• [WHAT TO PRODUCE]: The listing below must be given again in full, exactly.

• [DATA FOR THIS EXERCISE]:
——————————

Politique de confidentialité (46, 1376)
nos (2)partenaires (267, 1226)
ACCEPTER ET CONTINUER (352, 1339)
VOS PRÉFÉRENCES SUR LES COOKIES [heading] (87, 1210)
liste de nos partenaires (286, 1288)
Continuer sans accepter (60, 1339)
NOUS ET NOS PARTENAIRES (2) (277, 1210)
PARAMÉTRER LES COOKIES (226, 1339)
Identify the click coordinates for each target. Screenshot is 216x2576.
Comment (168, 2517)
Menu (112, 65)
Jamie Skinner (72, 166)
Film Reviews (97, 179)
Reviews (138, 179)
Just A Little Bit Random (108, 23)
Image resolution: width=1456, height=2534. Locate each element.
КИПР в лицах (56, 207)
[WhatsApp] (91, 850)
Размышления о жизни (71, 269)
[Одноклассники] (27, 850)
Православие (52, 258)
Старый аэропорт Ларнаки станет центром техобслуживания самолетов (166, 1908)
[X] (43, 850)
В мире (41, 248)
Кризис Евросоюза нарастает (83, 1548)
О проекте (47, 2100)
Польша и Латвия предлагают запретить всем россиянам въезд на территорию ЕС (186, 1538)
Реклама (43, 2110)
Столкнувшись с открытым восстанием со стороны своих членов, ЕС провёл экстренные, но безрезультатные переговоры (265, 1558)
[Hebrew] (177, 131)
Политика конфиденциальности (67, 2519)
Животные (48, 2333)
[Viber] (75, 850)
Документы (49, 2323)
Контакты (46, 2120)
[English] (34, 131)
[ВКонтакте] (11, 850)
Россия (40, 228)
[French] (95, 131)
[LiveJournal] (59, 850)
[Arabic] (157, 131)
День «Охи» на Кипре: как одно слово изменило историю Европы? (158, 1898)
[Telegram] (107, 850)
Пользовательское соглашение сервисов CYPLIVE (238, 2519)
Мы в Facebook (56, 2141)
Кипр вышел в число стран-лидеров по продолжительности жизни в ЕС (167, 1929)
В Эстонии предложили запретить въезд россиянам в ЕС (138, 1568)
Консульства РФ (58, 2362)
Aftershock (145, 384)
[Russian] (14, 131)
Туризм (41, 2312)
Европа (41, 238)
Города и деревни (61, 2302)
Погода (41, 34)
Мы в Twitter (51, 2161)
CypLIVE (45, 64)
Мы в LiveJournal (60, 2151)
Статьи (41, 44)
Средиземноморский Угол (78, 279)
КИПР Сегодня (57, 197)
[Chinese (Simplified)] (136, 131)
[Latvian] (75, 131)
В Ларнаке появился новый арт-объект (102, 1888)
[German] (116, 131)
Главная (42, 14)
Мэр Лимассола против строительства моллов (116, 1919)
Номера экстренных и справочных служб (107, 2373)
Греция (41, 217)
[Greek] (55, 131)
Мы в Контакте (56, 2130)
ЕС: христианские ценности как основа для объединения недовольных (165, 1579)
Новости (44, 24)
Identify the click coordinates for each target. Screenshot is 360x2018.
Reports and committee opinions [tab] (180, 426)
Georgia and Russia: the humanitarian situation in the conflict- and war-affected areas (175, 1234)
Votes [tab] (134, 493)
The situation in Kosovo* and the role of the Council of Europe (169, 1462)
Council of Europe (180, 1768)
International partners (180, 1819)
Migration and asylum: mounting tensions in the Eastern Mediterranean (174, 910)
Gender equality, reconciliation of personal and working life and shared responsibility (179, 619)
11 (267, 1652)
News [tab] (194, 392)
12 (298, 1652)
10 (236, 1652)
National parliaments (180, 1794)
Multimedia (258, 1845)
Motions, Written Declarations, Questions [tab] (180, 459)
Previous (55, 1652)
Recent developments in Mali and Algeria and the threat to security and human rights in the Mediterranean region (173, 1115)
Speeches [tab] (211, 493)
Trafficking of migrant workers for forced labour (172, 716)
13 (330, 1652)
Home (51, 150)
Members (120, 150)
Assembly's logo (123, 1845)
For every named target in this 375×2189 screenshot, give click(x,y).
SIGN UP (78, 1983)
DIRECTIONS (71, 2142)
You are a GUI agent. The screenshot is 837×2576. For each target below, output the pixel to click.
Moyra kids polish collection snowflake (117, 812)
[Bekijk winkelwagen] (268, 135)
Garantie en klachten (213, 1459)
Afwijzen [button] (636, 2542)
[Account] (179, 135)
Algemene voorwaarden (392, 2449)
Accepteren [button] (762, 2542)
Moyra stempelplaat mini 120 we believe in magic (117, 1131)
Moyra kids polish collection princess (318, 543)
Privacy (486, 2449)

——————————

• [TASK OUTPUT]:
Politique de confidentialité (46, 1376)
nos (2)partenaires (267, 1226)
ACCEPTER ET CONTINUER (352, 1339)
VOS PRÉFÉRENCES SUR LES COOKIES [heading] (87, 1210)
liste de nos partenaires (286, 1288)
Continuer sans accepter (60, 1339)
NOUS ET NOS PARTENAIRES (2) (277, 1210)
PARAMÉTRER LES COOKIES (226, 1339)
Identify the click coordinates for each target. Screenshot is 216x2576.
Comment (168, 2517)
Menu (112, 65)
Jamie Skinner (72, 166)
Film Reviews (97, 179)
Reviews (138, 179)
Just A Little Bit Random (108, 23)
Image resolution: width=1456, height=2534. Locate each element.
КИПР в лицах (56, 207)
[WhatsApp] (91, 850)
Размышления о жизни (71, 269)
[Одноклассники] (27, 850)
Православие (52, 258)
Старый аэропорт Ларнаки станет центром техобслуживания самолетов (166, 1908)
[X] (43, 850)
В мире (41, 248)
Кризис Евросоюза нарастает (83, 1548)
О проекте (47, 2100)
Польша и Латвия предлагают запретить всем россиянам въезд на территорию ЕС (186, 1538)
Реклама (43, 2110)
Столкнувшись с открытым восстанием со стороны своих членов, ЕС провёл экстренные, но безрезультатные переговоры (265, 1558)
[Hebrew] (177, 131)
Политика конфиденциальности (67, 2519)
Животные (48, 2333)
[Viber] (75, 850)
Документы (49, 2323)
Контакты (46, 2120)
[English] (34, 131)
[ВКонтакте] (11, 850)
Россия (40, 228)
[French] (95, 131)
[LiveJournal] (59, 850)
[Arabic] (157, 131)
День «Охи» на Кипре: как одно слово изменило историю Европы? (158, 1898)
[Telegram] (107, 850)
Пользовательское соглашение сервисов CYPLIVE (238, 2519)
Мы в Facebook (56, 2141)
Кипр вышел в число стран-лидеров по продолжительности жизни в ЕС (167, 1929)
В Эстонии предложили запретить въезд россиянам в ЕС (138, 1568)
Консульства РФ (58, 2362)
Aftershock (145, 384)
[Russian] (14, 131)
Туризм (41, 2312)
Европа (41, 238)
Города и деревни (61, 2302)
Погода (41, 34)
Мы в Twitter (51, 2161)
CypLIVE (45, 64)
Мы в LiveJournal (60, 2151)
Статьи (41, 44)
Средиземноморский Угол (78, 279)
КИПР Сегодня (57, 197)
[Chinese (Simplified)] (136, 131)
[Latvian] (75, 131)
В Ларнаке появился новый арт-объект (102, 1888)
[German] (116, 131)
Главная (42, 14)
Мэр Лимассола против строительства моллов (116, 1919)
Номера экстренных и справочных служб (107, 2373)
Греция (41, 217)
[Greek] (55, 131)
Мы в Контакте (56, 2130)
ЕС: христианские ценности как основа для объединения недовольных (165, 1579)
Новости (44, 24)
Identify the click coordinates for each target. Screenshot is 360x2018.
Reports and committee opinions [tab] (180, 426)
Georgia and Russia: the humanitarian situation in the conflict- and war-affected areas (175, 1234)
Votes [tab] (134, 493)
The situation in Kosovo* and the role of the Council of Europe (169, 1462)
Council of Europe (180, 1768)
International partners (180, 1819)
Migration and asylum: mounting tensions in the Eastern Mediterranean (174, 910)
Gender equality, reconciliation of personal and working life and shared responsibility (179, 619)
11 (267, 1652)
News [tab] (194, 392)
12 (298, 1652)
10 (236, 1652)
National parliaments (180, 1794)
Multimedia (258, 1845)
Motions, Written Declarations, Questions [tab] (180, 459)
Previous (55, 1652)
Recent developments in Mali and Algeria and the threat to security and human rights in the Mediterranean region (173, 1115)
Speeches [tab] (211, 493)
Trafficking of migrant workers for forced labour (172, 716)
13 (330, 1652)
Home (51, 150)
Members (120, 150)
Assembly's logo (123, 1845)
For every named target in this 375×2189 screenshot, give click(x,y).
SIGN UP (78, 1983)
DIRECTIONS (71, 2142)
You are a GUI agent. The screenshot is 837×2576. For each target below, output the pixel to click.
Moyra kids polish collection snowflake (117, 812)
[Bekijk winkelwagen] (268, 135)
Garantie en klachten (213, 1459)
Afwijzen [button] (636, 2542)
[Account] (179, 135)
Algemene voorwaarden (392, 2449)
Accepteren [button] (762, 2542)
Moyra stempelplaat mini 120 we believe in magic (117, 1131)
Moyra kids polish collection princess (318, 543)
Privacy (486, 2449)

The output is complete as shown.